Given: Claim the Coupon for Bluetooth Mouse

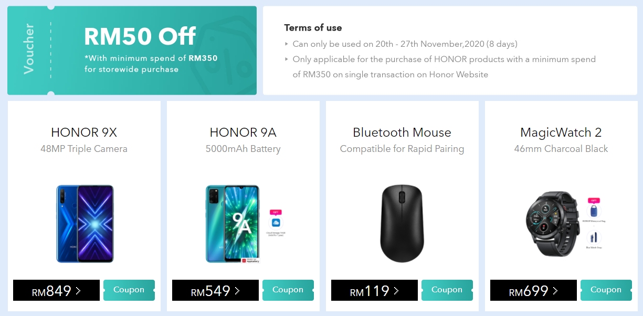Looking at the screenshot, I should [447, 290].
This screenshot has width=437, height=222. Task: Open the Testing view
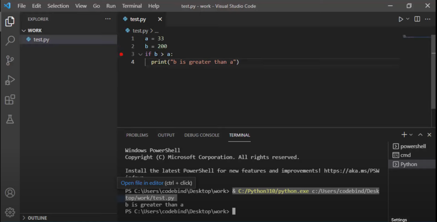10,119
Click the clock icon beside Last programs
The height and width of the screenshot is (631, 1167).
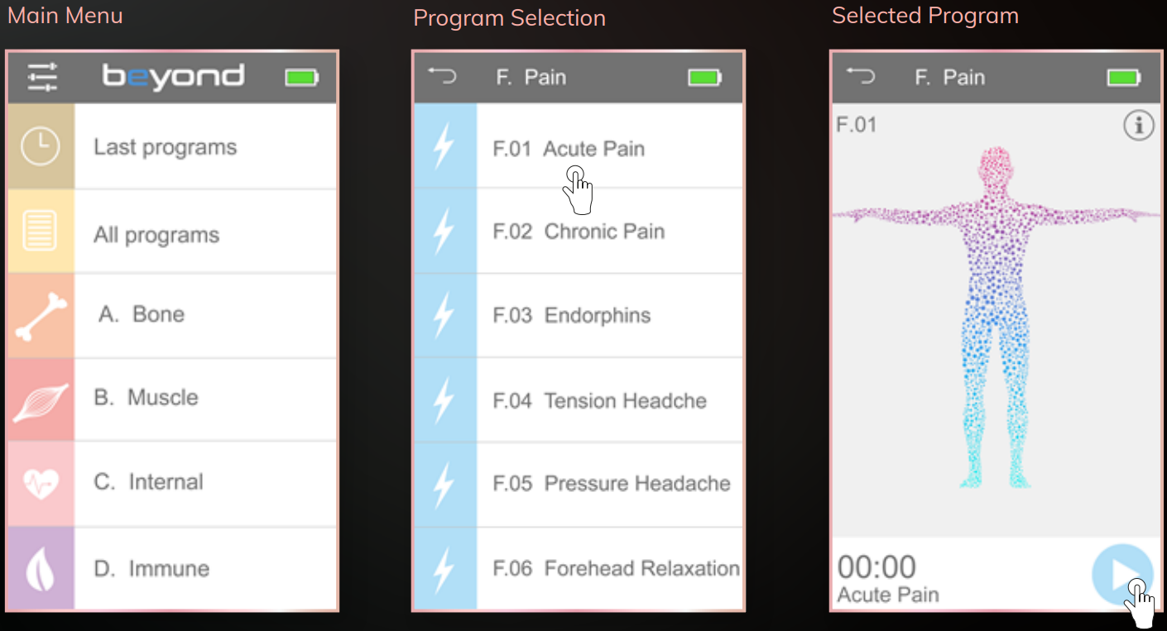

...

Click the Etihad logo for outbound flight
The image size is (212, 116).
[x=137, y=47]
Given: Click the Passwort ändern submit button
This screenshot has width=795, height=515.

==

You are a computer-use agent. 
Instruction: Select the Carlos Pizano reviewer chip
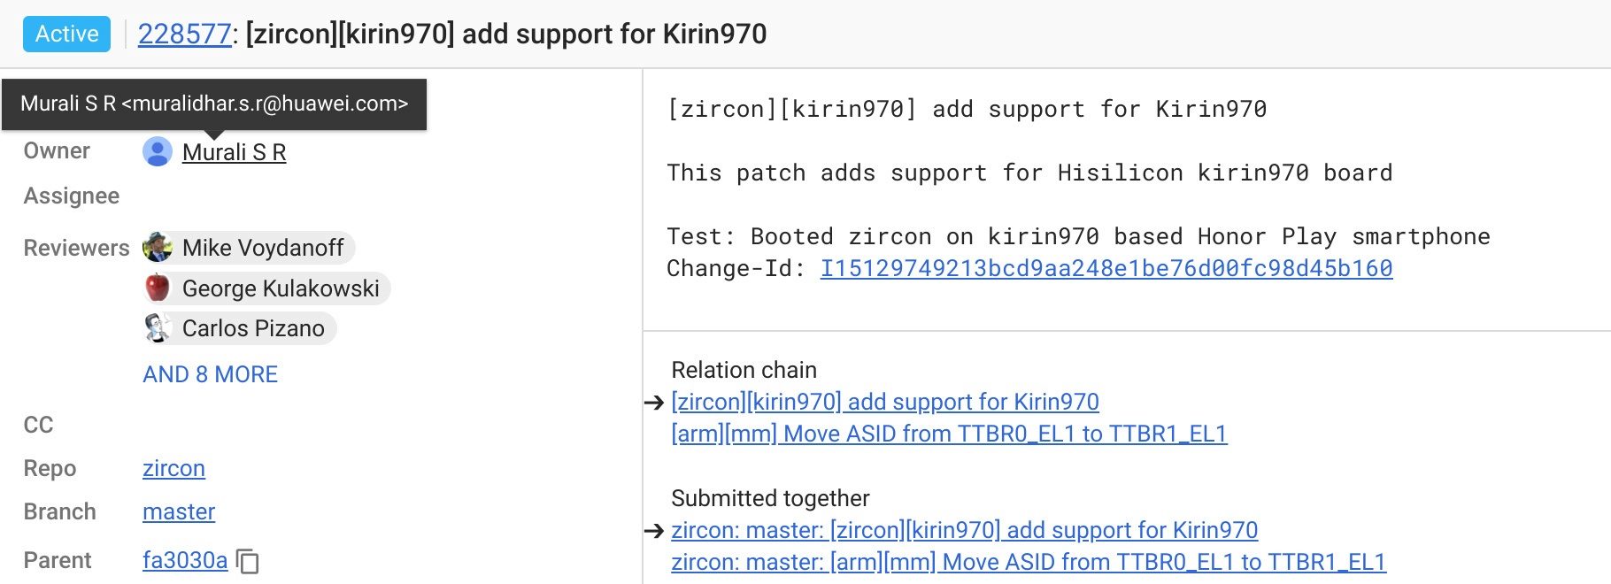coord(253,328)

## Problem to work on
Print exactly the lines above that run from the one with "This screenshot has width=437, height=222." down to the one with "The height and", and omit the pictures.

## Task output
This screenshot has width=437, height=222. Task: Open the Testing view
10,119
Click the clock icon beside Last programs
The height and width of the screenshot is (631, 1167).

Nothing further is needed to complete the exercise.